SELECT a.name, b.name, COUNT(*) as count, (avg(a.tone)+avg(b.tone))/2 as linktone
FROM (FLATTEN(
SELECT GKGRECORDID, UNIQUE(REGEXP_REPLACE(SPLIT(V2Persons,';'), r',.*', ")) name, FLOAT(REGEXP_EXTRACT(V2Tone, '^(.*?),')) tone
FROM [gdelt-bq:gdeltv2.gkg]
WHERE DATE>20150700000000 and DATE < 20150715000000 and V2Locations like '%Greece%'
,name)) a
JOIN EACH (
SELECT GKGRECORDID, UNIQUE(REGEXP_REPLACE(SPLIT(V2Persons,';'), r',.*', ")) name, FLOAT(REGEXP_EXTRACT(V2Tone, '^(.*?),')) tone
FROM [gdelt-bq:gdeltv2.gkg]
WHERE DATE>20150700000000 and DATE < 20150715000000 and V2Locations like '%Greece%'
) b
ON a.GKGRECORDID=b.GKGRECORDID
WHERE a.name<b.name
GROUP EACH BY 1,2
ORDER BY 3 DESC
LIMIT 1500

Though, in the case of Greece this does not yield sufficient stratification to produce a distinct visual. You could also add additional filters, such as narrowing to just a subset of media outlets by adding a filter like " SourceCommonName in (select domain from [mytable])) " to the two where clauses above (replacing "mytable" with the name of your BigQuery table).  For example, you might filter against the Alexa One Million list to get a more Westernized perspective on a topic.

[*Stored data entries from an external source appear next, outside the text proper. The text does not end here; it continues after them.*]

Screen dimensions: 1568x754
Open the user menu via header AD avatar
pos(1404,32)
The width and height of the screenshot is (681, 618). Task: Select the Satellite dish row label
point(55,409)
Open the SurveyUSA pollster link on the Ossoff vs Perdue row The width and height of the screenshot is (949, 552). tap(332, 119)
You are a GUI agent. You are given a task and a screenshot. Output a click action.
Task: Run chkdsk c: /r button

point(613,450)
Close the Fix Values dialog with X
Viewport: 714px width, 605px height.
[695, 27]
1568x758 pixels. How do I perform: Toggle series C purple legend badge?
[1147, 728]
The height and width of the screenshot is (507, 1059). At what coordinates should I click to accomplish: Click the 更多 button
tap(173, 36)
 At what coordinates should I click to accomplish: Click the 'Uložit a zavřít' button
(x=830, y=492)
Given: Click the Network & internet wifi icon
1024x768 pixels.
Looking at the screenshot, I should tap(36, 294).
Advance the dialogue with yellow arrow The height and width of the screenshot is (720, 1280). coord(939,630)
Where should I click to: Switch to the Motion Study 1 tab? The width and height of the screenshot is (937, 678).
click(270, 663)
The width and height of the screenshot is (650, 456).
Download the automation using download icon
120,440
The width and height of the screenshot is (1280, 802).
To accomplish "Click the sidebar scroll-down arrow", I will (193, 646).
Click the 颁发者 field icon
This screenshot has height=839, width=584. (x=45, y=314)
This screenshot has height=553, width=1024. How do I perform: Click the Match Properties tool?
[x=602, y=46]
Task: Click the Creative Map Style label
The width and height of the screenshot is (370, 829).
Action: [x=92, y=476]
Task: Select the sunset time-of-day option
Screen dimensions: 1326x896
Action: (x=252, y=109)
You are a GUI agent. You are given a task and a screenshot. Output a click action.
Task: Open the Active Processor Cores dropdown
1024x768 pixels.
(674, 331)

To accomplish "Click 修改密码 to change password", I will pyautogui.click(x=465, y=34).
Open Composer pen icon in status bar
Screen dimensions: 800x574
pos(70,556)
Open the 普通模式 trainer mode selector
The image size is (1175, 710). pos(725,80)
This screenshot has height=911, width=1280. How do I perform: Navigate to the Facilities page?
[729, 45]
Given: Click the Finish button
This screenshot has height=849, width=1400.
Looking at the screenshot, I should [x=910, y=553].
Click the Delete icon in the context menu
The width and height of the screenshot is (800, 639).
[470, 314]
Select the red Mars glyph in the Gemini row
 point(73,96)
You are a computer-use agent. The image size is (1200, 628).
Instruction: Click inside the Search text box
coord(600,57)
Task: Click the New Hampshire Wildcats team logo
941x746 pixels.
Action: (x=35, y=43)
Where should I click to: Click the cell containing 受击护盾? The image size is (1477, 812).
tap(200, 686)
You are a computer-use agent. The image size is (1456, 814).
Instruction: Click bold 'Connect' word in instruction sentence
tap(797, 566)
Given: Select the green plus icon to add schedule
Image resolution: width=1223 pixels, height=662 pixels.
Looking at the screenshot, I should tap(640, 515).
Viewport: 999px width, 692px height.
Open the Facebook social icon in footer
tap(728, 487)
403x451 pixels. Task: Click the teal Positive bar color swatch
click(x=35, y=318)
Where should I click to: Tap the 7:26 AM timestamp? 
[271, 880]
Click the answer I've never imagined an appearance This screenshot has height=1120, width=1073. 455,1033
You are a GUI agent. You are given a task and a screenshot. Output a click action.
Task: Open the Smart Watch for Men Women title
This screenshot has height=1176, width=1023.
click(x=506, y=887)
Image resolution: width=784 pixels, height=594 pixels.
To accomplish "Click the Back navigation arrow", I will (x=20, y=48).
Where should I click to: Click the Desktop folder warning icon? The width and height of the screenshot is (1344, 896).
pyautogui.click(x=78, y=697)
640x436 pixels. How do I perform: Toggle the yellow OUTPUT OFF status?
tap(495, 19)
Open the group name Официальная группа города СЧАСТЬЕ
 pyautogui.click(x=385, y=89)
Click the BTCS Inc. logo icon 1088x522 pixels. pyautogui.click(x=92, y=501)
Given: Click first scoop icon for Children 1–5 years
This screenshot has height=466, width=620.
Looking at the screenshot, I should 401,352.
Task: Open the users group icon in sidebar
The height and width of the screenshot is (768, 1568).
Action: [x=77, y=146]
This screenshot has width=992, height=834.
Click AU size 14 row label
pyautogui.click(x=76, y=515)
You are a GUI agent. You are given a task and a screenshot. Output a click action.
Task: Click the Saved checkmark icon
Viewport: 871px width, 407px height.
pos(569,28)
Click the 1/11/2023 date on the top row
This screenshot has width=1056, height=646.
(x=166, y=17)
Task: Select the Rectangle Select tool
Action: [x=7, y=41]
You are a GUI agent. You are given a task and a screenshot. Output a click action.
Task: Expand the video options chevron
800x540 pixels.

Instead of a network query, if you just want to fetch a list of URLs of coverage of Greece, you could add "IFNULL(REGEXP_EXTRACT(TranslationInfo, 'srclc:(.*?);'), 'eng') lang" to your select query to return the three-letter language code of the article (automatically recasts nulls to "eng" for English).

If you want to add topical filters to your query, traditionally you might use a "LIKE '%%' " query, but if you want to ensure that there are at least two matches in the document of any of your selected themes, this is not possible with a traditional LIKE (you can easily set up a LIKE to require that a given theme appear twice, but not that any of a set of themes appear twice).  Instead, you can use the REGEXP_MATCH operator "REGEXP_MATCH(V2Themes, '(WB_1104_MACROECONOMIC_VULNERABILITY_AND_DEBT|WB_696_PUBLIC_SECTOR_MANAGEMENT|WB_2473_DIPLOMACY_AND_NEGOTIATIONS|WB_936_ALTERNATIVE_DISPUTE_RESOLUTION).*(WB_1104_MACROECONOMIC_VULNERABILITY_AND_DEBT|WB_696_PUBLIC_SECTOR_MANAGEMENT|WB_2473_DIPLOMACY_AND_NEGOTIATIONS|WB_936_ALTERNATIVE_DISPUTE_RESOLUTION)')".

Happy visualizing!